In the afternoon, he met with a group of 30 Amherst students who peppered him with questions about U.S. foreign policy, including the moral and geopolitical consequences of engaging with totalitarian regimes and such contemporary matters as tensions with Russia, Iranian sanctions and the battle against ISIS.

The video recording of this conversation is available to all Amherst students, faculty, staff and alumni until July 31, 2015. A special video interview with Dr. Gates from his visit to campus is available to all.

His Johnson Chapel talk typified his comments throughout the day: candid, bipartisan and full of detailed anecdotes from his 40-year career in the CIA and cabinet. 

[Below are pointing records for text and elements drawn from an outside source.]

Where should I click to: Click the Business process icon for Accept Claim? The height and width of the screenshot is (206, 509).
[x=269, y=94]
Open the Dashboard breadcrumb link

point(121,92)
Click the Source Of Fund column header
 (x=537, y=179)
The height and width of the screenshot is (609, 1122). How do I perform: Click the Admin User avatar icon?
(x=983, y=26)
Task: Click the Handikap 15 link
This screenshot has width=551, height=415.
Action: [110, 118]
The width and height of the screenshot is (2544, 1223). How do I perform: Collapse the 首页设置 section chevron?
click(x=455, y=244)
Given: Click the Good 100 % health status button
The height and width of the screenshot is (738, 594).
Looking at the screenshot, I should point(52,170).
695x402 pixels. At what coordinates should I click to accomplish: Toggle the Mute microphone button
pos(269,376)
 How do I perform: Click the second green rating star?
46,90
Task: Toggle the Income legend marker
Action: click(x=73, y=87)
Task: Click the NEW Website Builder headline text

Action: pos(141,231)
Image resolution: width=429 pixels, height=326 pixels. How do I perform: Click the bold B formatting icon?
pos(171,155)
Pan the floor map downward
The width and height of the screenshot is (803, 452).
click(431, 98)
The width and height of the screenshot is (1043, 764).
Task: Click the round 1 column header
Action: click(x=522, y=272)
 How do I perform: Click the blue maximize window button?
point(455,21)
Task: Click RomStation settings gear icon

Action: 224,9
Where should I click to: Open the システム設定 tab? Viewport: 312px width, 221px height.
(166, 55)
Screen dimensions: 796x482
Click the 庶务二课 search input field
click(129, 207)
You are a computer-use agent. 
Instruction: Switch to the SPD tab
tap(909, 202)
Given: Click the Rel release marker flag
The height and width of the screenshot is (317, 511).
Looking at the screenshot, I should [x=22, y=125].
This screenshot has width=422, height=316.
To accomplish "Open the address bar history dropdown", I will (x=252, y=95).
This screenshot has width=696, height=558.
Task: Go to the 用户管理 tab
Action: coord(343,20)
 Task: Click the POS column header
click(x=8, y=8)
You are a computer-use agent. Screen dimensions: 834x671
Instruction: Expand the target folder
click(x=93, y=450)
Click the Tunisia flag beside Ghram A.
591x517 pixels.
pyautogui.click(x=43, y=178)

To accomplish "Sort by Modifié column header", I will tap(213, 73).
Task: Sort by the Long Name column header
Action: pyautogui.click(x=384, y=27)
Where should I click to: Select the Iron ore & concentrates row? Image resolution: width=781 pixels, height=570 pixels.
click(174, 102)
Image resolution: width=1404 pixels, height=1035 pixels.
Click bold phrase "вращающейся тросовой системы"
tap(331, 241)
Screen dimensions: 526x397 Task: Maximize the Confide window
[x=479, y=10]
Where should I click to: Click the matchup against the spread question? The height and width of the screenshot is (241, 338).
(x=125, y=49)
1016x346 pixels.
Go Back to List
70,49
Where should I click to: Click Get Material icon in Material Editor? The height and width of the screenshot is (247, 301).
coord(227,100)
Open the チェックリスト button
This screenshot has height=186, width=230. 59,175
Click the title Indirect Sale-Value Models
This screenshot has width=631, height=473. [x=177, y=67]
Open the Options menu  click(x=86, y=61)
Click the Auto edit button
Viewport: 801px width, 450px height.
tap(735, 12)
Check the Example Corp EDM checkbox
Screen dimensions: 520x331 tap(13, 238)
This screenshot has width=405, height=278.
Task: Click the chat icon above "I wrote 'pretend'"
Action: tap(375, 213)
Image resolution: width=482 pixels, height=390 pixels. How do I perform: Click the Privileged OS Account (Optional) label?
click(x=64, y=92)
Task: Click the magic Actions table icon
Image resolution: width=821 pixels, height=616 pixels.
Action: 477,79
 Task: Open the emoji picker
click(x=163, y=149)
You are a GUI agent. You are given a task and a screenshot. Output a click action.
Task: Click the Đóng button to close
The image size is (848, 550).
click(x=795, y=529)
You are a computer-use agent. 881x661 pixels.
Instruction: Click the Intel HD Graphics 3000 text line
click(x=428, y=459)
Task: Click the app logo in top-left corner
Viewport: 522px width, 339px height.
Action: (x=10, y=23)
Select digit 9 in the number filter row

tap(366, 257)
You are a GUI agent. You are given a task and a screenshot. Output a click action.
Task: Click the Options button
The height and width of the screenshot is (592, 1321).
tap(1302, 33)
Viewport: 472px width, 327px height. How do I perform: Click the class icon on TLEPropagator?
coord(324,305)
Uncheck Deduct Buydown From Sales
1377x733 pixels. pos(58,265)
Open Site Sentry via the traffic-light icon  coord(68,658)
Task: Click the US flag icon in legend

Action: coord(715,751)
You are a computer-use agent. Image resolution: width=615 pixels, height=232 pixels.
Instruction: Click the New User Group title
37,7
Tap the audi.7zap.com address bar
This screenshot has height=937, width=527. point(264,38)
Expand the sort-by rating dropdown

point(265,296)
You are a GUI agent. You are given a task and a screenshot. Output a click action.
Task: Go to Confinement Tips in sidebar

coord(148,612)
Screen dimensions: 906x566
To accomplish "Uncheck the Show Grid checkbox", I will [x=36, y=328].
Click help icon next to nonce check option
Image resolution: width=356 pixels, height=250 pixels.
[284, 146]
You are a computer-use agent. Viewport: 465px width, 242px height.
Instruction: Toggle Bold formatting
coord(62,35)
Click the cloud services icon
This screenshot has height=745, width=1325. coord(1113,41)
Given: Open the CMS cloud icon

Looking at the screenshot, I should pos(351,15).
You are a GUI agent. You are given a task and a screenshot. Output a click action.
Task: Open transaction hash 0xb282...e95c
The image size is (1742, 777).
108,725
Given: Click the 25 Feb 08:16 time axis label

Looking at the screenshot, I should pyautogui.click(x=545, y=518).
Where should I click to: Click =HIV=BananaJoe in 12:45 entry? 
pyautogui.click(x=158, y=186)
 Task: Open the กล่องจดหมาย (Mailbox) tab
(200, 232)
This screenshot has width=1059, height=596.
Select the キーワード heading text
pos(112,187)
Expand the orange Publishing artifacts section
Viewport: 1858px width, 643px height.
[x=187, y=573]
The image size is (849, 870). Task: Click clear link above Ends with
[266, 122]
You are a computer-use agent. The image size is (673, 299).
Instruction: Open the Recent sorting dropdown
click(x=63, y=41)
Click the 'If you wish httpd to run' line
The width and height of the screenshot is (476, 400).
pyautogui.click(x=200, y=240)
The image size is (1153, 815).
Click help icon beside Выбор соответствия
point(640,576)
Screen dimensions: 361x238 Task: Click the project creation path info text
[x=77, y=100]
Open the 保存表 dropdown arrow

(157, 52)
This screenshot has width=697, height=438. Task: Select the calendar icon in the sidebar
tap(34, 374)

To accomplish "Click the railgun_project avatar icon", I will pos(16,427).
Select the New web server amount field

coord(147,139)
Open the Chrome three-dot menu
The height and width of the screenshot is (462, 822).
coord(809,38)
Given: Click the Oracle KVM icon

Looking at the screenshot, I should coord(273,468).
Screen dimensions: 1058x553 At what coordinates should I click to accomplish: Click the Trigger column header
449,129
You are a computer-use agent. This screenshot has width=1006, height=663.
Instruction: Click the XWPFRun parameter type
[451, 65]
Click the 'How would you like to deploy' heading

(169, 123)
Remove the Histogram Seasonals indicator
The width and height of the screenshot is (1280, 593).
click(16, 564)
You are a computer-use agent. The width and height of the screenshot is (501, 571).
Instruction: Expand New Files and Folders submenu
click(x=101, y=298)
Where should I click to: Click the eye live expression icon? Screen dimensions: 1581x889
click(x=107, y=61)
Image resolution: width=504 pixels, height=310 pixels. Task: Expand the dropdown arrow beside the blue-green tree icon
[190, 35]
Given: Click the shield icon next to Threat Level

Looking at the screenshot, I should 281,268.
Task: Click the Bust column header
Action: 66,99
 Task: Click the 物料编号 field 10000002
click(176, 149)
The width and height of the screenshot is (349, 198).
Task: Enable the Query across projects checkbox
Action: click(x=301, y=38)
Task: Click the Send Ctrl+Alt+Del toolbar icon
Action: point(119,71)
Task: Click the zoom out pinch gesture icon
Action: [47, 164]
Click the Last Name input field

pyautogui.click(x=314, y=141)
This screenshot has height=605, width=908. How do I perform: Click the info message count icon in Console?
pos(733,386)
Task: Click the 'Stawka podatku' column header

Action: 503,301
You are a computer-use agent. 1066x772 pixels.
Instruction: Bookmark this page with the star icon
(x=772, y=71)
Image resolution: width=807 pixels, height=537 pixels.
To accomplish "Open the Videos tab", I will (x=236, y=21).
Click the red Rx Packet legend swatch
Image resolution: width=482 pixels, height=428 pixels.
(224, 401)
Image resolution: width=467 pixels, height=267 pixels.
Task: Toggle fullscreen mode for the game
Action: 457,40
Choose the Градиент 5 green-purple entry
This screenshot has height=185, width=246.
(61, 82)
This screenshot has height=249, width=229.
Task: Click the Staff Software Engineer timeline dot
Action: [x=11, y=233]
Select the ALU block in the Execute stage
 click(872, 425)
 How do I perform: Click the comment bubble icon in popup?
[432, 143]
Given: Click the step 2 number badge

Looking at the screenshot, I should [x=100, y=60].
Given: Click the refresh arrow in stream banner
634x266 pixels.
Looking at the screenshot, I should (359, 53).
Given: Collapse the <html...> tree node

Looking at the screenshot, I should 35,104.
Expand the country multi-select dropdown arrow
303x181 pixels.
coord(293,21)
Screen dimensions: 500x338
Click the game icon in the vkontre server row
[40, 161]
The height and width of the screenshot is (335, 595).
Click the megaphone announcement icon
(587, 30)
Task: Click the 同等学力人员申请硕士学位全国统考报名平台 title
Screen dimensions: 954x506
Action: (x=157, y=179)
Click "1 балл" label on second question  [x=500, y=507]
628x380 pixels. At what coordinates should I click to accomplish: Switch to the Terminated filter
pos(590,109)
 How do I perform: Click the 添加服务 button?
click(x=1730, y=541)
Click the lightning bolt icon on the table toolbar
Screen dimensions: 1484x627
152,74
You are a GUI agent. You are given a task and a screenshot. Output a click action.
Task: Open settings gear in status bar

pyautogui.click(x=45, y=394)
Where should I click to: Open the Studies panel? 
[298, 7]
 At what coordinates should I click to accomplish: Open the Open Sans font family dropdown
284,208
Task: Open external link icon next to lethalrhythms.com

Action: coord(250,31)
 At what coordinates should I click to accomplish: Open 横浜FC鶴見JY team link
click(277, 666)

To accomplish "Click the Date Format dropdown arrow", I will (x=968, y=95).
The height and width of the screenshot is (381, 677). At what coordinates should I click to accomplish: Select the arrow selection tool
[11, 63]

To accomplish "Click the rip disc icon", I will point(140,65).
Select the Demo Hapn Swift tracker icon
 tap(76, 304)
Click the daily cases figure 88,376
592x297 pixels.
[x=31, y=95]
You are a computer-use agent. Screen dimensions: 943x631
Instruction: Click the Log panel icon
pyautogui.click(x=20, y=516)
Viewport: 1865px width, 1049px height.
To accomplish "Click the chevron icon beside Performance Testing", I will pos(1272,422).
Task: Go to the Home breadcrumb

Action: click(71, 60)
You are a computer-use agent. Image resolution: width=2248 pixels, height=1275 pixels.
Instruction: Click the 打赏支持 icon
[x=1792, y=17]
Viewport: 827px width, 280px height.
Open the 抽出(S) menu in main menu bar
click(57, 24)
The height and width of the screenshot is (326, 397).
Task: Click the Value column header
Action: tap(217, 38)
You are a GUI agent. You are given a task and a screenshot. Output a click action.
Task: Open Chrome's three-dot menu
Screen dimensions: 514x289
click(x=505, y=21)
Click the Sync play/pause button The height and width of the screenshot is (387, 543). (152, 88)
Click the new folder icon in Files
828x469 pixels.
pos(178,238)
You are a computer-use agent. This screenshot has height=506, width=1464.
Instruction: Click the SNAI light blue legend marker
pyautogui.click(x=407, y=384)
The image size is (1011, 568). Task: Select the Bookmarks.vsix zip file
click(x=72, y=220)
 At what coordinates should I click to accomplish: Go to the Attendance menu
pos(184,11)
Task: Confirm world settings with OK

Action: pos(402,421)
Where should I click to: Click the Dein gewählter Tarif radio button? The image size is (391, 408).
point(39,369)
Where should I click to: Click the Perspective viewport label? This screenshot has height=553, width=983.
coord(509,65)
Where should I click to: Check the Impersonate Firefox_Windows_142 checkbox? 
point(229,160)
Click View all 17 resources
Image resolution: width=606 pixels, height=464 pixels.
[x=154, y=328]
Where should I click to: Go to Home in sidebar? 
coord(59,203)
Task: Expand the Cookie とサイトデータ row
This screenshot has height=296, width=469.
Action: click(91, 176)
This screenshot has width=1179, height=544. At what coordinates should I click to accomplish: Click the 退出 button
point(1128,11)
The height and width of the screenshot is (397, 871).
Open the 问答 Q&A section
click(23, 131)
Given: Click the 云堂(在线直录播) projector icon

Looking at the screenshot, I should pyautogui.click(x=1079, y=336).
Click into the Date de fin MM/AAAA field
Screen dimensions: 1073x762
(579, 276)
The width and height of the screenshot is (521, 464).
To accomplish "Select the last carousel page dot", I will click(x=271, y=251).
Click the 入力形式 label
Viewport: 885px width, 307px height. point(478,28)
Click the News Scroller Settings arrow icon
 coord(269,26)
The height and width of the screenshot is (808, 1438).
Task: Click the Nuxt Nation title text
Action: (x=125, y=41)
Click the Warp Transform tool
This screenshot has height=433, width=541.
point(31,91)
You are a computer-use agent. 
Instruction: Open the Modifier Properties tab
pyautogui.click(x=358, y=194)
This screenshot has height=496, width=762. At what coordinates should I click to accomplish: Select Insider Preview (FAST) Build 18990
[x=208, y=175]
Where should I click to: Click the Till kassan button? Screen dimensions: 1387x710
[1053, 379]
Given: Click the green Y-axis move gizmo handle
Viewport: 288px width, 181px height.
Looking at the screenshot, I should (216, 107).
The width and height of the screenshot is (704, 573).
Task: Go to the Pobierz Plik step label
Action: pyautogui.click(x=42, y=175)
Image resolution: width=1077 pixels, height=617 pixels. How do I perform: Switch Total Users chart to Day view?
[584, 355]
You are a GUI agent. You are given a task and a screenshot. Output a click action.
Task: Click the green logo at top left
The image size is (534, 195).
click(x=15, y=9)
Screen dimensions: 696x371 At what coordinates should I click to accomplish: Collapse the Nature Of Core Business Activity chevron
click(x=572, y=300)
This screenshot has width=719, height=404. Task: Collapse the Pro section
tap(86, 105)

Couvares asked him several thought-provoking questions on the counterinsurgency in the Middle East, his approach to nation-building in Afghanistan and his concerns about the draft Iran nuclear deal.

“The negotiation itself is testimony to a successful U.S. policy pursued with our allies starting with President Clinton that intensified under President Bush and then significantly intensified under President Obama,” Gates said of the last topic.

“I think it’s those economic sanctions and diplomatic isolation that brought Iran to the bargaining table,” he continued. “They didn’t come out of goodwill; they came because the regime knows it’s facing an increasingly restive population.”

Gates fielded questions on a long-term strategy in the Middle East, the future of U.S.-Chinese relations, American military struggles since the Korean War, and the role of special operations units in counterinsurgencies and nation-building, among other topics.

One student asked Gates what the audience could do for returning veterans. He argued that former members of the military simply want to be made welcome and they want jobs. He urged institutions like Amherst to continue campus programs that enroll veterans. “The skills that they bring in terms of leadership, in terms of being team players, in terms of loyalty, in terms of trainability, in terms of decision-making under stress—these are not things that you get with your ordinary new hire,” he said.

“What these men and women need is the opportunity to reintegrate in their community, get a good job and be giving back again,” he added. “For students, be welcoming and supportive when you can. For administrators and business people, [give them] jobs.”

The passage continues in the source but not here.